Try it:
Which lines in the records below include the word "Política"? Report each of them in full.

Study material:

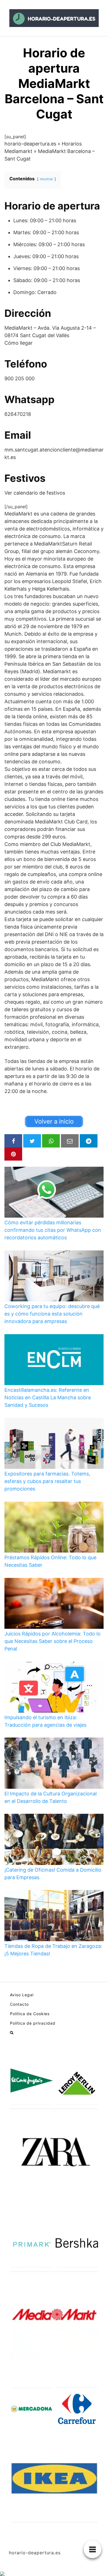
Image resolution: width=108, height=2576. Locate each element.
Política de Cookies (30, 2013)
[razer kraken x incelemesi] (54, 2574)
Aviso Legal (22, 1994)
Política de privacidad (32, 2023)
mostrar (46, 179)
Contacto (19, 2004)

Task result:
Política de Cookies (30, 2013)
Política de privacidad (32, 2023)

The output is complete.